A Konoha squad was fighting below them.

Nine people in total across the clearing, a middle-aged Konoha shinobi leading three Genin against four Hidden Mist operatives. The middle-aged man had two of them on him and was handling it. Behind him, two of his students were holding their respective opponents well enough, buying time if nothing else.

The third Genin was in trouble.

He had taken damage and was running out of room. The Hidden Mist shinobi pressing him was not in a hurry.

"Intelligence squad, most likely," Arai said, reading the positioning. "Came partly to gather information, partly to put the students through something real. Didn't expect to be picked up by Mist operatives on the way out."

It tracked. The location was far from any active front, not somewhere a combat unit would be deployed, but consistent with a small team working the edges of the battlefield, gathering what they could before withdrawing. They had been caught on the return leg, probably. Bad timing.

Yuji watched the middle-aged man redirect a strike from one of the Mist shinobi without breaking his own rhythm and reassessed.

"Special Jonin?" he said.

Arai said nothing, which was confirmation enough.

Konoha produced capable shinobi at every level. Whatever criticism you could make of the village, that much was not in question.

Below, one of the Mist shinobi completed a sequence of hand seals.

White mist rose from the ground and began spreading outward, thickening quickly, cutting visibility down to almost nothing within moments. 

Yuji had seen enough descriptions of Kirigakure's methods to know what was behind it.

What made Hidden Mist shinobi genuinely dangerous in the field was not any single technique but the integrated approach, concealment, tracking, presence suppression, and the jutsu that supported all of it.

The Hidden Mist Technique was one half of a combination.
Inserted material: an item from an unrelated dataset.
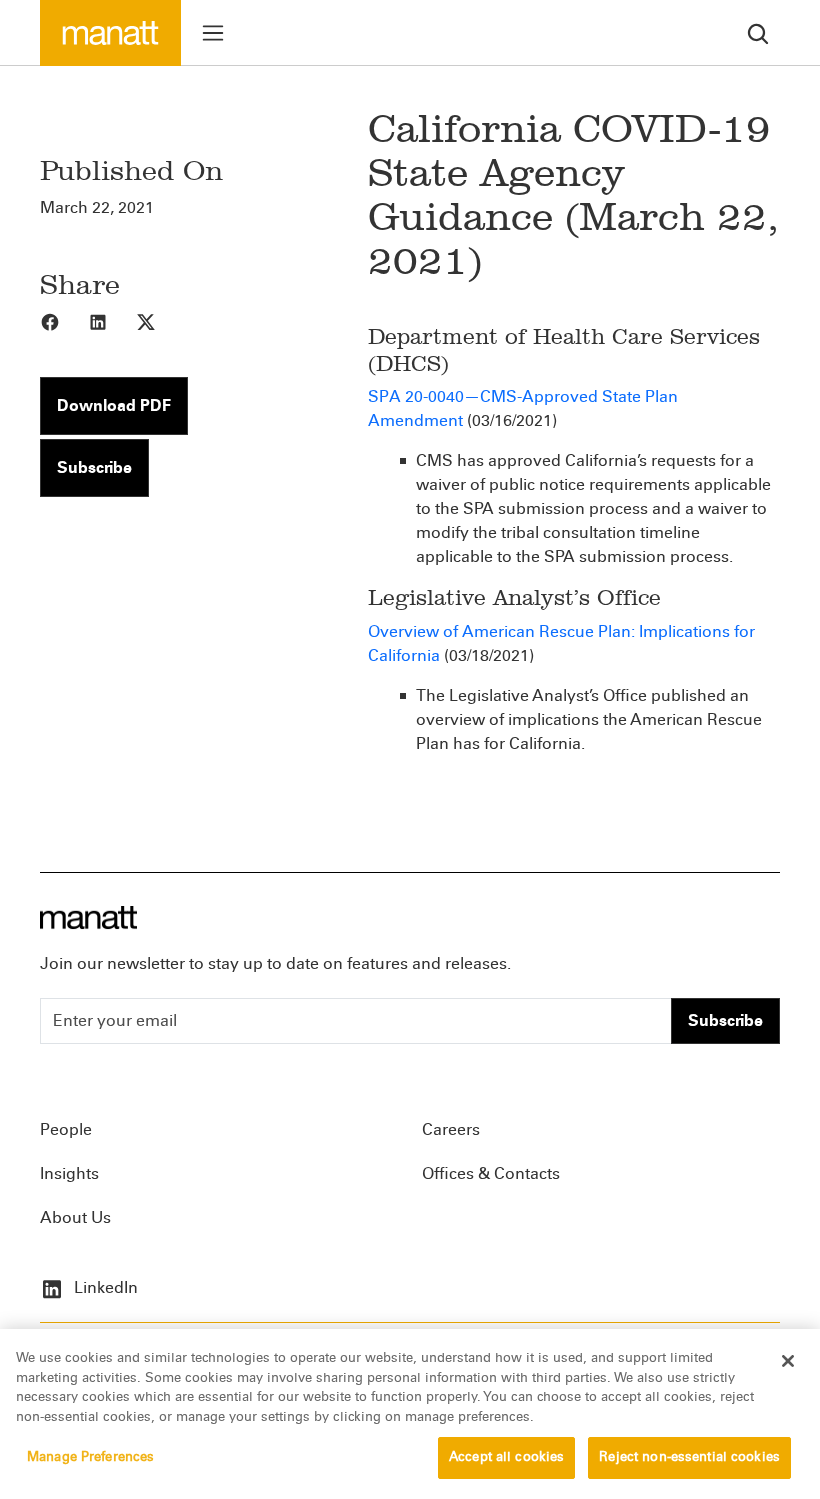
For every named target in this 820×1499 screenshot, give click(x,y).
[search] (758, 32)
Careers (451, 1129)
Paired with the Silent Killing method that Zabuza Momochi had made infamous, it removed sight and sound simultaneously and left opponents with nothing reliable to orient by.

Used at scale, with multiple shinobi coordinating the mist's spread, it functioned as area denial as much as a combat tool. Against targets who relied on conventional perception, it was exceptionally effective.

The mist reached them where they sat in the upper branches.

"Can't see much now," Yuji said.

"We've been noticed," Sasori said beside him.

Yuji's expression stayed even. "I was hoping to watch a little longer. Should have just moved on."

Shuriken came out of the mist without warning, several of them, tracking directly toward his head. He made no visible movement. The projectiles scattered in midair a meter from his face.

Somewhere in the forest, in the direction the shuriken had come from, the mist swirled with a faint deliberateness.

Yuji turned toward it. The smile that came to his face did not reach his eyes.

"No need to be shy," he said. "Everyone, come out. Let's be friends."